[Catalog-sig] Mirror authenticity
"Martin v. Löwis"
martin at v.loewis.de
Sat Mar 28 14:16:42 CET 2009
At the language summit, there was a request that PyPI mirrors
should get authenticated through some kind of digital signature
that is generated by the master server, and can be verified by
clients using the mirror. This addresses the threat of somebody
taking over a mirror and injecting false packages. Attacks
against the master are not addressed; authors should use the
existing PGP signing of packages to guarantee authenticity.
I propose the following structure to provide the ability
of verification at the clients (i.e. setuptools and friends).
At the server, the following URLs are available:
/serverkey Public DSA key of the server, in the PEM format
as generated by "openssl dsa -pubout" (i.e. RFC 3280
SubjectPublicKeyInfo, with the algorithm 1.3.14.3.2.12).
This URL must *not* be mirrored, and clients must fetch
the official serverkey from PyPI directly. The serverkey
will change roughly once every year. Clients should cache
the serverkey, and refetch it if it is
a) more than one month old, or
b) a signature failed to verify (which might be because
the serverkey has changed)
/serversig/<package>
DSA signature of the parallel URL /simple/<package>,
in DER form, using SHA-1 with DSA (i.e. as a RFC 3279
Dsa-Sig-Value, created by algorithm 1.2.840.10040.4.3)
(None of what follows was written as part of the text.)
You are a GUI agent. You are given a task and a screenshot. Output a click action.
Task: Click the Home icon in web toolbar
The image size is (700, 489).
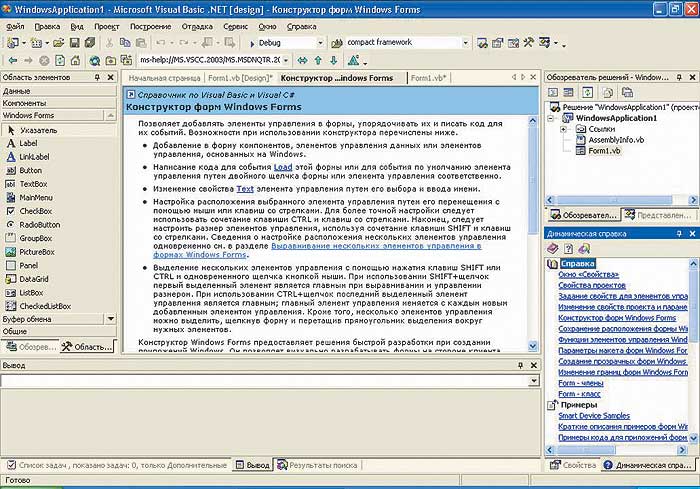click(75, 60)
These URLs must be mirrored.
Signing the individual package pages is necessary because an
attacker might inject an additional download URL to a package,
tricking the client to download from a different location.
With the individual pages signed, signing the actual package
data is not necessary anymore, since each page contains md5 checksums
of the individual files.
Clients should only verify keys when they download from a mirror of
their (respective) central repository. Signing will cause
overhead (both for the server and the client), which is unnecessary
when the master server is contacted. In addition, the client might
be pointed to a master server which doesn't provide signatures
(and consequentially, doesn't provide mirrors, either).
Clients which do verify need to
1. compute SHA1 of the of the /simple page
2. compute the DSA signature of that hash
3. compare it with the /serversig data (byte-for-byte)
4. compute and verify md5 sums for all the files that they
then download from mirror. Verification of files downloaded
from other URLs is not possible with this approach.
I will try to provide a pure-Python implementation of
the page verification, based on AMK's python-crypto code.
Comments on this proposal are appreciated.